• **Description of the task**
In the data below, find the line containing "Viewport: 1568px width, 753px height.", then set down that line and every later line up to and including the line containing "Image resolution: width=1287", exactly.

• **Data shown**
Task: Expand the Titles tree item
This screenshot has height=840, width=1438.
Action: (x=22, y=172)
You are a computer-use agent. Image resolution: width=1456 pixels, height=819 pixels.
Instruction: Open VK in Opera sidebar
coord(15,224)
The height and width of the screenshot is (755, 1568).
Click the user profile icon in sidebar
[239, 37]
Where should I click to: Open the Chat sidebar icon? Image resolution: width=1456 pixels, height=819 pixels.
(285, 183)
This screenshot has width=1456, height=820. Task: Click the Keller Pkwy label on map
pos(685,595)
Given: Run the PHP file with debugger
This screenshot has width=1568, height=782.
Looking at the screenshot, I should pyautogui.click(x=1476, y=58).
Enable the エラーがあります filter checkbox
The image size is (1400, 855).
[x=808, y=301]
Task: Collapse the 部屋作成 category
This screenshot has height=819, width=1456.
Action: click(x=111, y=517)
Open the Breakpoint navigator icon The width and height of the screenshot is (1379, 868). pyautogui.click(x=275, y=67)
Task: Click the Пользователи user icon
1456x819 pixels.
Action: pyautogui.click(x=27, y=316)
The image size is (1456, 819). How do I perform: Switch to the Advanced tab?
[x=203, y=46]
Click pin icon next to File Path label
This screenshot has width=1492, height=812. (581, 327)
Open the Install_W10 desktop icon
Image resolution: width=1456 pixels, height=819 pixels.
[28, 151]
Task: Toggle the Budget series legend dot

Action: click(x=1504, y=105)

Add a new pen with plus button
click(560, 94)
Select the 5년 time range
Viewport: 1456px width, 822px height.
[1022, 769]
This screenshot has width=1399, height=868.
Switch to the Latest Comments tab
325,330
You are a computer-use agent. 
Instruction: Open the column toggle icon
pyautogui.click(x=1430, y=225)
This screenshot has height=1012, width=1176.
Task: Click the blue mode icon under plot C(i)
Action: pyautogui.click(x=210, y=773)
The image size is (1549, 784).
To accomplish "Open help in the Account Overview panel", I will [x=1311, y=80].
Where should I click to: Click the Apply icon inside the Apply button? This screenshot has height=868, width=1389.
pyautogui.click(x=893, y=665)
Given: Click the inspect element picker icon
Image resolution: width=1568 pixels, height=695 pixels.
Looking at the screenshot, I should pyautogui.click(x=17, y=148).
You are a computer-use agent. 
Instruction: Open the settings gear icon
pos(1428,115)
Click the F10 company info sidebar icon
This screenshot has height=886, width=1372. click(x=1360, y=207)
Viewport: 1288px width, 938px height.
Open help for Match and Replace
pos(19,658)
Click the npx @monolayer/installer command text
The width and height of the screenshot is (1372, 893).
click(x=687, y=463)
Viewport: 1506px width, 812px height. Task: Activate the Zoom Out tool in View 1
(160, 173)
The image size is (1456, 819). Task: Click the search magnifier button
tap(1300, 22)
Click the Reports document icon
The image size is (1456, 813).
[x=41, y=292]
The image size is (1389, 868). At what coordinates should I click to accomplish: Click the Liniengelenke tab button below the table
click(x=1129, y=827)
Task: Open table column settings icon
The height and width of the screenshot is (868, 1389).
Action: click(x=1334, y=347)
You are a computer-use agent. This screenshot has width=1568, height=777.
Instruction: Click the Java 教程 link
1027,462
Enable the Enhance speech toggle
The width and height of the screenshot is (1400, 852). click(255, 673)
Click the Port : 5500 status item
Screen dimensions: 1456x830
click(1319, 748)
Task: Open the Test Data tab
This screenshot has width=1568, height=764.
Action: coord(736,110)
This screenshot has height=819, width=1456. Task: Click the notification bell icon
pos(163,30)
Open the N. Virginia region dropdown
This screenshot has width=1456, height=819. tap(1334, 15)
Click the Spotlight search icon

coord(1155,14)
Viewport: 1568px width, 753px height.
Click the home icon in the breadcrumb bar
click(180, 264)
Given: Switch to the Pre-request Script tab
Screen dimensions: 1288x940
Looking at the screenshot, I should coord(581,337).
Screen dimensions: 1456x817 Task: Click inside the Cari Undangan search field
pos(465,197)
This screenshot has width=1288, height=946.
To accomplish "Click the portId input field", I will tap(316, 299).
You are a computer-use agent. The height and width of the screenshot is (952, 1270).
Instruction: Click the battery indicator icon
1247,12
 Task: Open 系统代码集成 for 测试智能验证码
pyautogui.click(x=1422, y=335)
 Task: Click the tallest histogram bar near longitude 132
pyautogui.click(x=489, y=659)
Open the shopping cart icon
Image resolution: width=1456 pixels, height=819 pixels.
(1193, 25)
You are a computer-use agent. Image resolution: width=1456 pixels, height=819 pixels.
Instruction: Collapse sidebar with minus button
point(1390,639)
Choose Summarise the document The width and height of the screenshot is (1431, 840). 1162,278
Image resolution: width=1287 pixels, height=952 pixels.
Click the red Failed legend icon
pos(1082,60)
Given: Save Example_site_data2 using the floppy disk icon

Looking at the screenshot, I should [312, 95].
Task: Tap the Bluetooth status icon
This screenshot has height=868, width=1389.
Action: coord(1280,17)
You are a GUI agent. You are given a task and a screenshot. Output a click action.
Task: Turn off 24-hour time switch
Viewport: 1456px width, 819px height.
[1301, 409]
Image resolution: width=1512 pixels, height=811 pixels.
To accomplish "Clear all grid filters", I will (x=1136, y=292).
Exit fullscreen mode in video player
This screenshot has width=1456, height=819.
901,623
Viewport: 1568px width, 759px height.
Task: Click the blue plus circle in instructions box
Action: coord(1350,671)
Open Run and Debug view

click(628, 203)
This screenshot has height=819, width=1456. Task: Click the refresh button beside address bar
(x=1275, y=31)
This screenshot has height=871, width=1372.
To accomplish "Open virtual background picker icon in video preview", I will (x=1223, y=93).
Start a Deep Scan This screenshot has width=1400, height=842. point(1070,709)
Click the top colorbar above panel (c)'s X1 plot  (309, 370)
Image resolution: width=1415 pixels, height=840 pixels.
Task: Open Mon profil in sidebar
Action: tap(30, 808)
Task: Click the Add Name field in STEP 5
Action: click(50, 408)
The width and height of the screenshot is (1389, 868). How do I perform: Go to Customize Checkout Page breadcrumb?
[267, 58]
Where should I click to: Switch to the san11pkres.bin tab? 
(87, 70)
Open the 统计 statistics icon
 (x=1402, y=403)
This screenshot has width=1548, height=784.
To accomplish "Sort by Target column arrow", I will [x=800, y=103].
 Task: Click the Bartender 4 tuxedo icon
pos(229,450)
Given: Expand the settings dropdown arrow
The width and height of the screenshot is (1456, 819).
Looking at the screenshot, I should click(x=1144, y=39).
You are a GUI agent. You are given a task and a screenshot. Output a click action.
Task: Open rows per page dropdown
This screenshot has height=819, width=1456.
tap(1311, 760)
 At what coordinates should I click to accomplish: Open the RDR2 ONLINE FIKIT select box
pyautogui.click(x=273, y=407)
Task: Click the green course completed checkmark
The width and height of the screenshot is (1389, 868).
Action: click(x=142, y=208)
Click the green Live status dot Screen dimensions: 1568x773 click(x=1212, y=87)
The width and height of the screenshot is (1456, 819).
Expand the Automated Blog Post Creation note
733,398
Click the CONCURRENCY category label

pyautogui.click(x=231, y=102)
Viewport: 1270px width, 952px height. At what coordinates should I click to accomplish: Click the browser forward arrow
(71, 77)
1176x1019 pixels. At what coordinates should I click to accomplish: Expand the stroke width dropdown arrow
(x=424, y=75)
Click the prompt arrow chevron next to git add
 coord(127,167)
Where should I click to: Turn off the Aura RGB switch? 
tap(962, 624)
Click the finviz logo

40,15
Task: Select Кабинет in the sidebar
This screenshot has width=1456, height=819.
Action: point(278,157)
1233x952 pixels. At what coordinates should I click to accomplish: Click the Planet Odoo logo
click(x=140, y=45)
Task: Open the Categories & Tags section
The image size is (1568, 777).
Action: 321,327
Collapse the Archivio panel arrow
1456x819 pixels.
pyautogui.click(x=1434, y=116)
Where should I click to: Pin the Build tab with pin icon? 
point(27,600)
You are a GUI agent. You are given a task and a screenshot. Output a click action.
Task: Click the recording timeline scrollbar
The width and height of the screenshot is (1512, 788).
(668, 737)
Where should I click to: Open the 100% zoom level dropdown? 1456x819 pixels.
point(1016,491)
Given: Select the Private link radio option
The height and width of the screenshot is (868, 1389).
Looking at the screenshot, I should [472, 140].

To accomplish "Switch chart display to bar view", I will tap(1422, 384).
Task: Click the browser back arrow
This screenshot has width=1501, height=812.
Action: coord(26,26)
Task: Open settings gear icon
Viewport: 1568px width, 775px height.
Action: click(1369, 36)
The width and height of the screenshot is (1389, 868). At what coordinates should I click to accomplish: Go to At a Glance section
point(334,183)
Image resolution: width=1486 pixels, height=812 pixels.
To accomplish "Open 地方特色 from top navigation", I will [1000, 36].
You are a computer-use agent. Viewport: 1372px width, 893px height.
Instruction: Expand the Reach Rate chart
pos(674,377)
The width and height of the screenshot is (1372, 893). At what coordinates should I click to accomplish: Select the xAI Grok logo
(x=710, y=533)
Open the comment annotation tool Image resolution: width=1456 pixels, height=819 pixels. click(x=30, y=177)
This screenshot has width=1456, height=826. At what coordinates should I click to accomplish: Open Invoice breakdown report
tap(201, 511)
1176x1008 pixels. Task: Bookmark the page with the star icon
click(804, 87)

• **Answer to the exercise**
Viewport: 1568px width, 753px height.
Click the home icon in the breadcrumb bar
click(180, 264)
Given: Switch to the Pre-request Script tab
Screen dimensions: 1288x940
Looking at the screenshot, I should coord(581,337).
Screen dimensions: 1456x817 Task: Click inside the Cari Undangan search field
pos(465,197)
This screenshot has width=1288, height=946.
To accomplish "Click the portId input field", I will tap(316, 299).
You are a computer-use agent. The height and width of the screenshot is (952, 1270).
Instruction: Click the battery indicator icon
1247,12
 Task: Open 系统代码集成 for 测试智能验证码
pyautogui.click(x=1422, y=335)
 Task: Click the tallest histogram bar near longitude 132
pyautogui.click(x=489, y=659)
Open the shopping cart icon
Image resolution: width=1456 pixels, height=819 pixels.
(1193, 25)
You are a computer-use agent. Image resolution: width=1456 pixels, height=819 pixels.
Instruction: Collapse sidebar with minus button
point(1390,639)
Choose Summarise the document The width and height of the screenshot is (1431, 840). 1162,278
Image resolution: width=1287 pixels, height=952 pixels.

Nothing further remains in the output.